# SHORT PROBLEM
Render the lines from the one containing "Where should I click to: Select the bold phrase 'achieve" through the one containing "[x=245, y=266]", both included, as a numbered list, and leave out the blank lines.

# Start of ENTRIES

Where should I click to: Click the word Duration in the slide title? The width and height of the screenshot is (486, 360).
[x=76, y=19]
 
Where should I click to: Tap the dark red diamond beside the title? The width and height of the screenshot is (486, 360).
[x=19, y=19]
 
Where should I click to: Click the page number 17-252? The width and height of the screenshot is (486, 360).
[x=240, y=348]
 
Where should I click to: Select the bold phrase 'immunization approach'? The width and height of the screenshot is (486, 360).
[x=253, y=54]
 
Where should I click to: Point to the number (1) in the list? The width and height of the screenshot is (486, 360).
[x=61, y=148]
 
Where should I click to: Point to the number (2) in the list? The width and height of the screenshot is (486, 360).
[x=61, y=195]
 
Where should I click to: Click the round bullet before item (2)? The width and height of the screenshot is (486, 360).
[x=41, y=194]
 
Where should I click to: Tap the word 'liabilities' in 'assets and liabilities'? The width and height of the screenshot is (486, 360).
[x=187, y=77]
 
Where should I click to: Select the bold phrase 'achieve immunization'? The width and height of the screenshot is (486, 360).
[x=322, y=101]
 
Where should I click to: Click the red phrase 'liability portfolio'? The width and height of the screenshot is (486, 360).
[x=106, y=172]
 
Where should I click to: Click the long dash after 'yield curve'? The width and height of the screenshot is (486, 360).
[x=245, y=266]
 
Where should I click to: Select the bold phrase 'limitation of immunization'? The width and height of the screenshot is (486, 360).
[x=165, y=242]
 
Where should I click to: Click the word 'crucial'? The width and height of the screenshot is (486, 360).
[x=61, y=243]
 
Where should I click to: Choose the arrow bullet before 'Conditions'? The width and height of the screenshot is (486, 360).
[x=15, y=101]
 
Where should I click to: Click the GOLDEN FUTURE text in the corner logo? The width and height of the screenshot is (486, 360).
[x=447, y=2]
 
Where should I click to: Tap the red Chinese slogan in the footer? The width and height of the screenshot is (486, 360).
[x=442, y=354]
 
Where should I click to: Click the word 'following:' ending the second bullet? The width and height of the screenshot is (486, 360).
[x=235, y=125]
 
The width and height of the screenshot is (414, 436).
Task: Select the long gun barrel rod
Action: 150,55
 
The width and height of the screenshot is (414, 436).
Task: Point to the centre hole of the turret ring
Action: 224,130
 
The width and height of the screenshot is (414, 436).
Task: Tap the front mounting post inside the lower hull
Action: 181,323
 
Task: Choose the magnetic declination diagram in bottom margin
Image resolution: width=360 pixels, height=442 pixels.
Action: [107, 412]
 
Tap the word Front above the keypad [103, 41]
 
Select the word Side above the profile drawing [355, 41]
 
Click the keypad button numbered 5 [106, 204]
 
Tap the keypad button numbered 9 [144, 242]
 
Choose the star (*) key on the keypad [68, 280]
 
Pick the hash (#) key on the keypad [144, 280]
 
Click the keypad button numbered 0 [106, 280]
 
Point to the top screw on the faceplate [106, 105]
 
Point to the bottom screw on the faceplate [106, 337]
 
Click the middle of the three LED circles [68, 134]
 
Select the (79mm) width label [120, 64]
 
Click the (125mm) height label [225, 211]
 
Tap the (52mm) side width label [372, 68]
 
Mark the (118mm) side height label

# End of ENTRIES

# WRITTEN ANSWER
1. Where should I click to: Select the bold phrase 'achieve immunization'? The width and height of the screenshot is (486, 360).
2. [x=322, y=101]
3. Where should I click to: Click the red phrase 'liability portfolio'? The width and height of the screenshot is (486, 360).
4. [x=106, y=172]
5. Where should I click to: Click the long dash after 'yield curve'? The width and height of the screenshot is (486, 360).
6. [x=245, y=266]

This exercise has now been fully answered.